Far ahead, the strong sun, piercing the marsh, drew up a vapor, that, blue as any distant haze in one part and lint-white in another, made itself aslant into low, delicious, broken prisms, melting all between. This, more than anything else, told the extent of the bog before them, and, hot as it was now, betrayed the deathly chill lurking under such a coverlet at night. In every other direction lay the cypress jungle; and whether they saw the front or back of Longfer Hill, and on which side the river ran, steering for which they could steer for home, they had not the skill to say. Thus, what way to go they still were undecided, when, at something moving near them, they started to their feet in a faint terror, delaying only a single instant to gaze at it,—a serpent, that, coiled round the stem above, had previously seemed nothing but a splendid parasite, and that just lifted its hooded head crusted with gems, and flickered a long cleft tongue of flame over them, while loosening in great loops from its basking-place.
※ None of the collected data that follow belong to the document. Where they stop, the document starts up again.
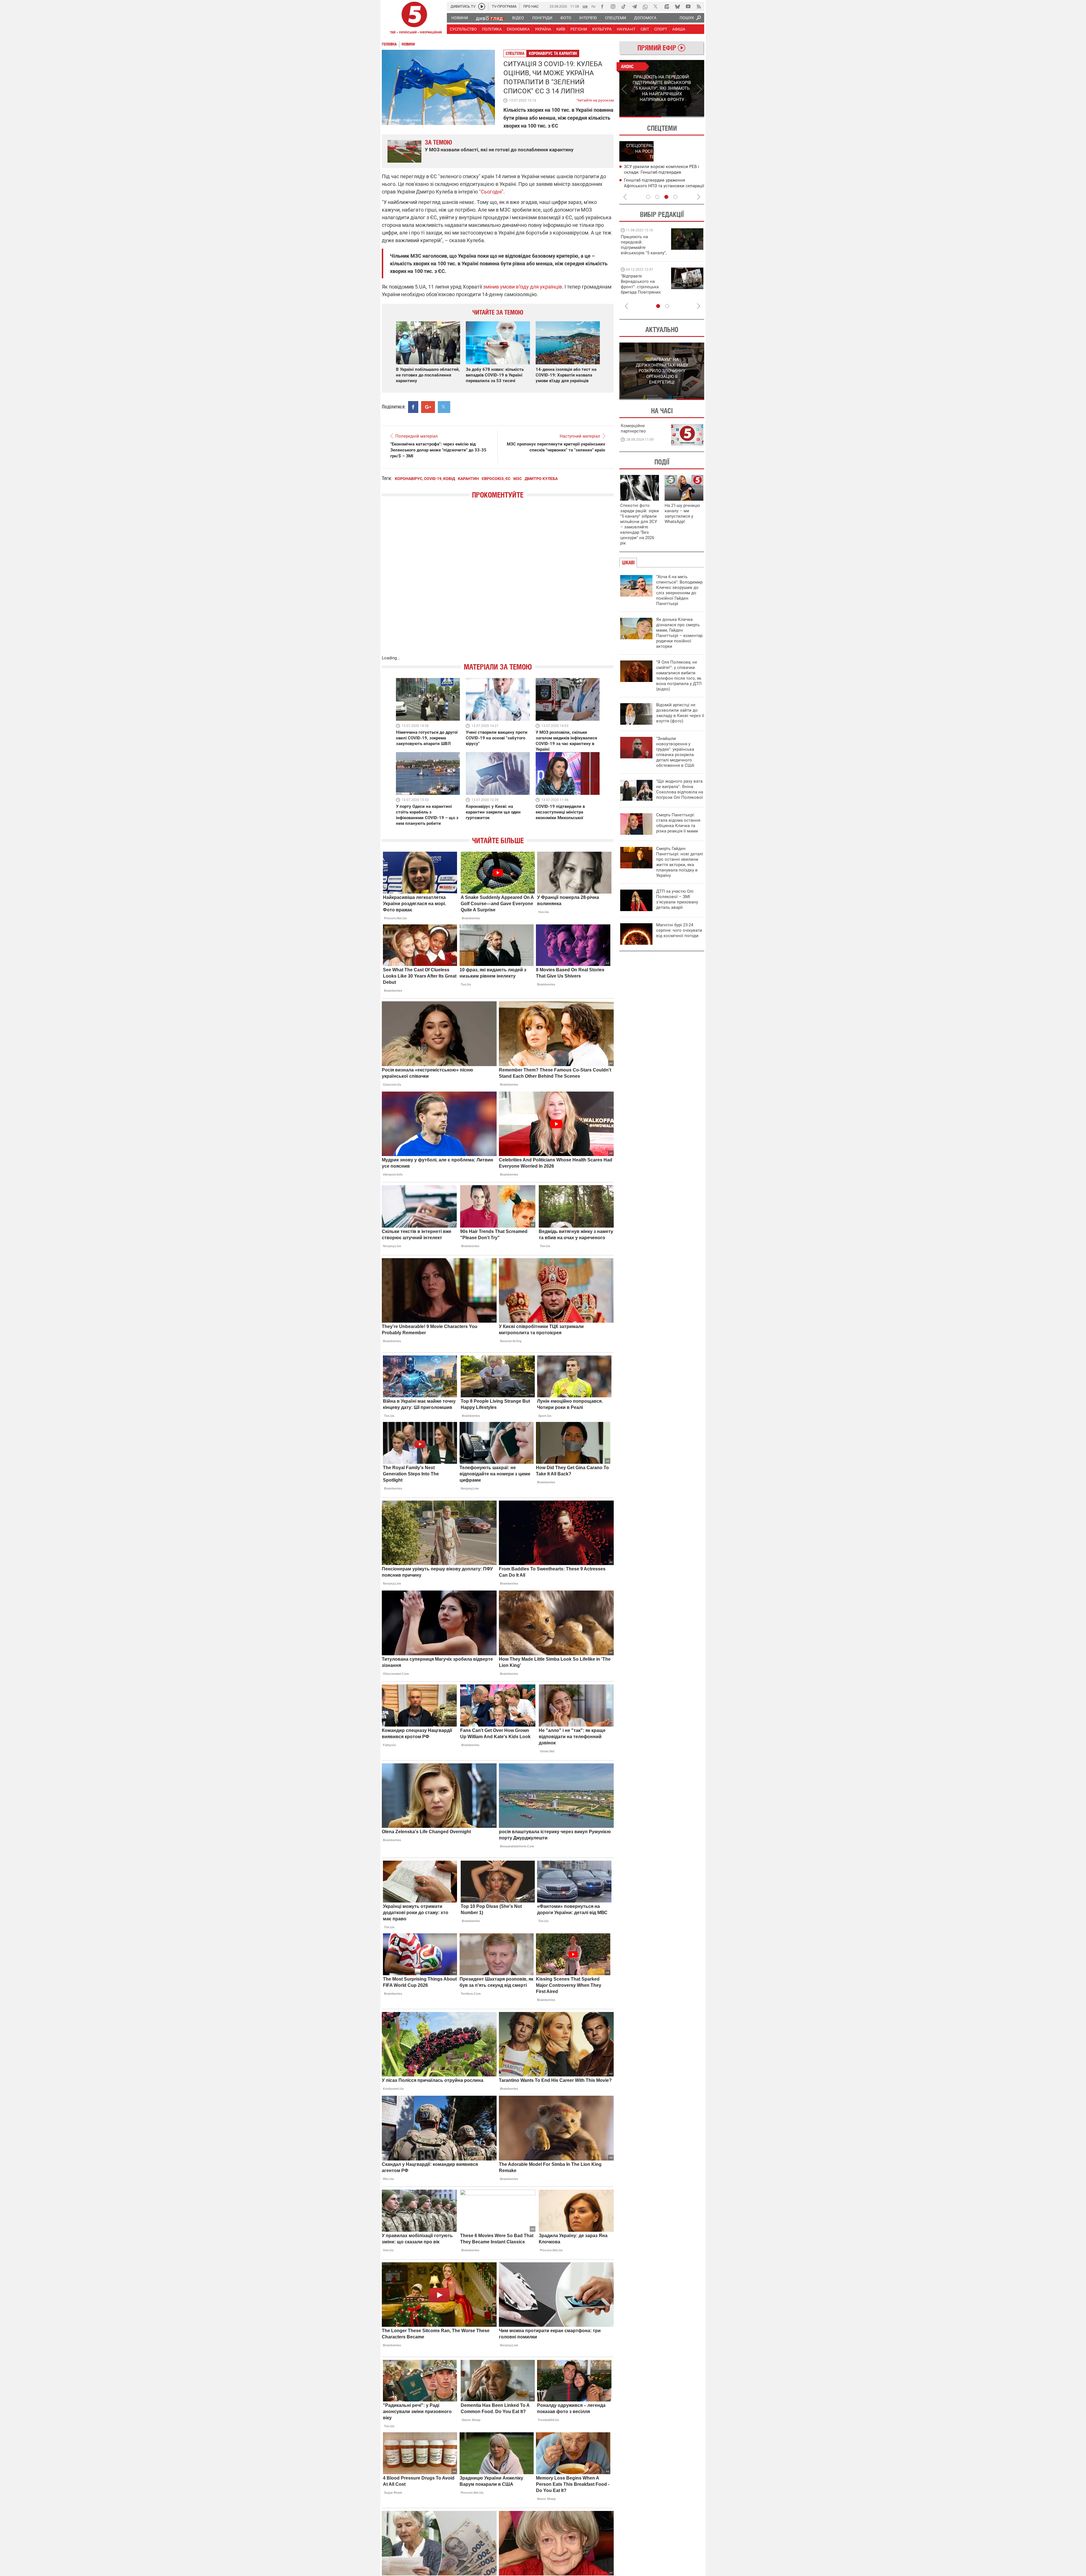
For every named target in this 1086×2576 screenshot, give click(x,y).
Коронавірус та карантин (553, 53)
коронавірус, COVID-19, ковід (425, 478)
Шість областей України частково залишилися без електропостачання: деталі (661, 185)
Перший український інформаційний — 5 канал (414, 19)
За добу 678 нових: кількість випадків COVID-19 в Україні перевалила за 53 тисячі (495, 375)
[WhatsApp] (645, 6)
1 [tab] (640, 116)
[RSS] (698, 6)
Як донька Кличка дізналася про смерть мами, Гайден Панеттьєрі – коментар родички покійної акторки (679, 633)
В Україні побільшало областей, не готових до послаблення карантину (428, 375)
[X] (655, 6)
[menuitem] (459, 18)
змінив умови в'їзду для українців (522, 287)
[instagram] (612, 6)
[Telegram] (634, 6)
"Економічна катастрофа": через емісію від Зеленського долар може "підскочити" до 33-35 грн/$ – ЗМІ (438, 450)
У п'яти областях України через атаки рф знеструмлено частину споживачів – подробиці (662, 172)
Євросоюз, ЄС (496, 478)
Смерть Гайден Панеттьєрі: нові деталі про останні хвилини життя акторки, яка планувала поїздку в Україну (679, 862)
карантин (468, 478)
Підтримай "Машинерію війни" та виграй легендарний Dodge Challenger (643, 244)
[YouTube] (688, 6)
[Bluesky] (677, 6)
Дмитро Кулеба (541, 478)
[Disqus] (498, 582)
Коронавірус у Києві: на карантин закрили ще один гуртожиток (493, 812)
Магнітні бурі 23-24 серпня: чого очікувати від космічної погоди (679, 930)
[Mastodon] (666, 6)
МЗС (517, 478)
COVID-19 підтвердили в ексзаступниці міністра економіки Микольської (560, 812)
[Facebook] (602, 6)
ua (585, 6)
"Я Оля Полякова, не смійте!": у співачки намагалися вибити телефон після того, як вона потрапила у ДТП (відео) (679, 676)
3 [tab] (666, 197)
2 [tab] (683, 116)
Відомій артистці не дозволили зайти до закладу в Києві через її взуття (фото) (680, 713)
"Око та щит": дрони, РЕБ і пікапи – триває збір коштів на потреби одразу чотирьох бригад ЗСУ (644, 287)
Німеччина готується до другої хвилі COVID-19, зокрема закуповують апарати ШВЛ (427, 738)
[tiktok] (623, 6)
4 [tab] (675, 197)
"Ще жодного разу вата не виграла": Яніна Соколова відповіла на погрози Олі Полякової (679, 789)
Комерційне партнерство (633, 428)
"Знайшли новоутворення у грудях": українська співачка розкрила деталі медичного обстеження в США (675, 752)
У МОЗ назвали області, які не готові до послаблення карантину (499, 149)
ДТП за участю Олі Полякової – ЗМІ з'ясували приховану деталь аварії (677, 899)
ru (593, 6)
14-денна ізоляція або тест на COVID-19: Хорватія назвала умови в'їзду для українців (566, 375)
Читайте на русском (595, 99)
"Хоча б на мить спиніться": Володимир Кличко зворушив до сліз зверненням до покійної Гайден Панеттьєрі (679, 590)
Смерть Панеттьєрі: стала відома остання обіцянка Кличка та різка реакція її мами (678, 823)
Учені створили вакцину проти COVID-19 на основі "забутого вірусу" (496, 738)
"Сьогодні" (491, 192)
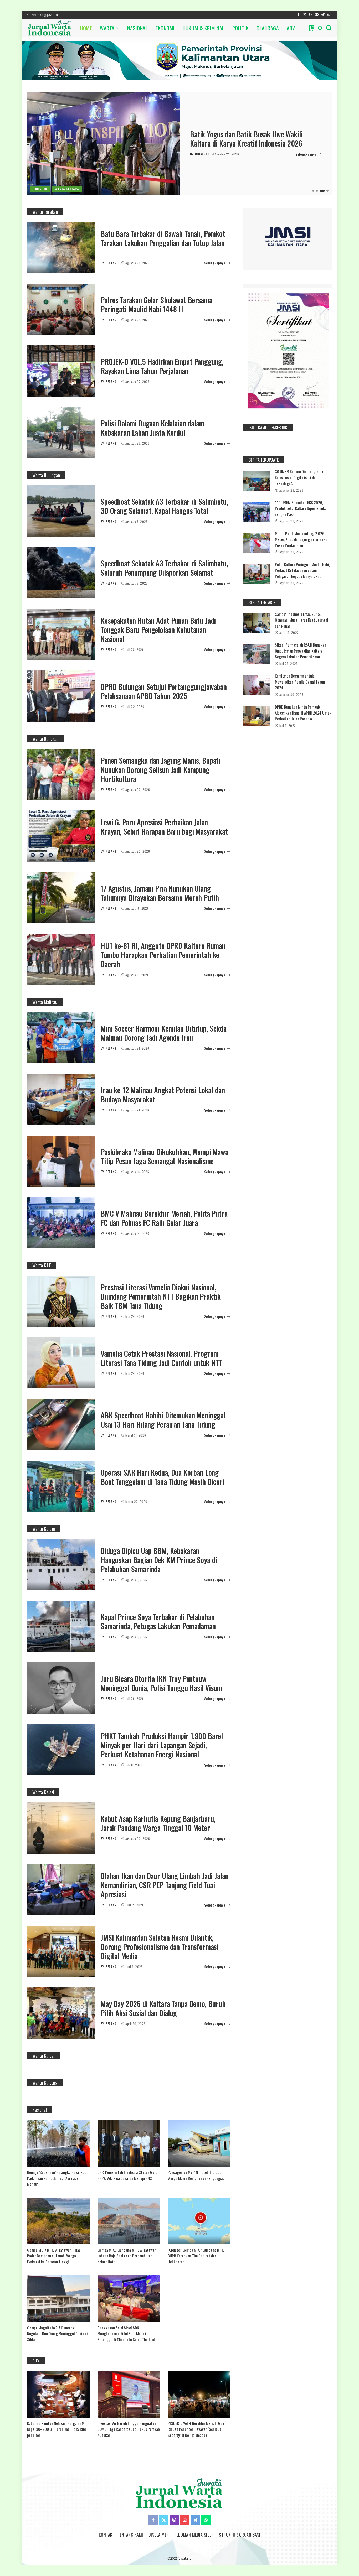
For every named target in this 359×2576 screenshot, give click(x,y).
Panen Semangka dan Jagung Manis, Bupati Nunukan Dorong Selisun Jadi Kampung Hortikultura (160, 769)
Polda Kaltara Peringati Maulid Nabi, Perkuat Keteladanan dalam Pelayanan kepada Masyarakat (302, 570)
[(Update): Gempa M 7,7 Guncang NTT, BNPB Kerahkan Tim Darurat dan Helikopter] (199, 2221)
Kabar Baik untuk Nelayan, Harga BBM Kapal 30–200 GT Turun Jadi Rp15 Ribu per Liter (57, 2429)
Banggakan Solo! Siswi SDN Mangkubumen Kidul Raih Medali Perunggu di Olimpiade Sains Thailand (126, 2333)
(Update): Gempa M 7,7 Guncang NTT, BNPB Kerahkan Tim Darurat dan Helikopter (196, 2256)
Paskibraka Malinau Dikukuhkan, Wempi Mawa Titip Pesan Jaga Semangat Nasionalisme (164, 1156)
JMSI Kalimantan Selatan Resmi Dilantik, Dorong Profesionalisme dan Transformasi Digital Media (159, 1946)
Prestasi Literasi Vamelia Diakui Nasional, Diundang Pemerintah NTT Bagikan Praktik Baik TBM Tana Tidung (161, 1296)
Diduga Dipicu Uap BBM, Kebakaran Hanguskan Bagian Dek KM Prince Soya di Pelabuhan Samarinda (159, 1559)
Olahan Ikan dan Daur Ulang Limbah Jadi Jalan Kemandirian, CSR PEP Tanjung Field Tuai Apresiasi (164, 1885)
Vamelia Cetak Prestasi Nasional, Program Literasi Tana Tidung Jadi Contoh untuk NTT (161, 1358)
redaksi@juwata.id (46, 15)
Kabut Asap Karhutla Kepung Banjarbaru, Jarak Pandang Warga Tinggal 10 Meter (158, 1823)
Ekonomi (40, 188)
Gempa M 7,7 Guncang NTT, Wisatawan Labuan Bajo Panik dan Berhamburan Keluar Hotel (127, 2256)
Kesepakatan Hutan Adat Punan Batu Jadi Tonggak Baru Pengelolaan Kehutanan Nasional (158, 629)
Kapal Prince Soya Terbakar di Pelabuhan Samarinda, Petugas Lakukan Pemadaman (158, 1621)
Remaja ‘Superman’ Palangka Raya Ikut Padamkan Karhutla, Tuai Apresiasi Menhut (56, 2178)
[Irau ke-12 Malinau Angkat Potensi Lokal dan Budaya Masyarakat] (61, 1099)
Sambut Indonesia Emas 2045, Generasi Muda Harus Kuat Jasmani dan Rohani (301, 620)
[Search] (329, 28)
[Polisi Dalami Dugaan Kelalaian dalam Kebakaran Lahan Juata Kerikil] (61, 432)
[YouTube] (317, 15)
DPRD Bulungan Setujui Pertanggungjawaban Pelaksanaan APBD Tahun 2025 (164, 691)
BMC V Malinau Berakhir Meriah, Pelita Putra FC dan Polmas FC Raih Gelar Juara (164, 1218)
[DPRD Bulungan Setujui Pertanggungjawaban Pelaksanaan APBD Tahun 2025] (61, 696)
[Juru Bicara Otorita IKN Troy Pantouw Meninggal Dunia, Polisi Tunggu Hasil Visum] (61, 1688)
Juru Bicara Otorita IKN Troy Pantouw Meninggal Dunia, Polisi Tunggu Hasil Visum (161, 1683)
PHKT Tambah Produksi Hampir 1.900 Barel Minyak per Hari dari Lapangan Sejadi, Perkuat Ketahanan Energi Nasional (162, 1745)
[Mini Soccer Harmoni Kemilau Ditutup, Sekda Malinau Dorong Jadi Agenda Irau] (61, 1037)
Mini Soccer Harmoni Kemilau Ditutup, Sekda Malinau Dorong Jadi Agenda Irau (164, 1033)
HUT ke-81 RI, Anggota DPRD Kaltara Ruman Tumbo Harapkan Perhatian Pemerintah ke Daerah (163, 954)
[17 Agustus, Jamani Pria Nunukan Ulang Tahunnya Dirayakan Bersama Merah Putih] (61, 897)
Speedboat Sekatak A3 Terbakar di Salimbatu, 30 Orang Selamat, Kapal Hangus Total (164, 506)
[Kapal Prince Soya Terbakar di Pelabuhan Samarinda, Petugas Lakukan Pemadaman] (61, 1626)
They vouchsafed it no second look, but, with one leap over the log, through the black mire, and from clump to clump of moss, sped away,—if that could be called speed which was hindered at each moment by waylaying briers and entangling ropes of blossoming vines, by delays in threatening quagmires and bewilderments in thickets beset by clouds of insects, by trips and stumbles and falls and bruises, and many a pause for tears and complaints and ejaculations of despair.

Meanwhile the heat of the day was mitigated by thin clouds sliding over the sun and banking up the horizon, though the hot wind still blew sweetly and steadily from the open quarter of the sky.

"Oh, what has become of us?" cried Miss Emma at length, when the shadows began to thicken, and out of the impenetrable forest and morass about them they could detect no path.

"We's los' into de swamp, Miss Emma," answered Flor, in a kind of gloomy defiance of the worst of it,—"da' 's all."

"And here we shall die!" cried the other.

And she flung herself, face down, upon the floor.

Flor was beside her instantly, taking her head upon her knee. Her own heart was sinking like lead; but she plucked it up, and for the other's sake snapped her fingers at Fortune.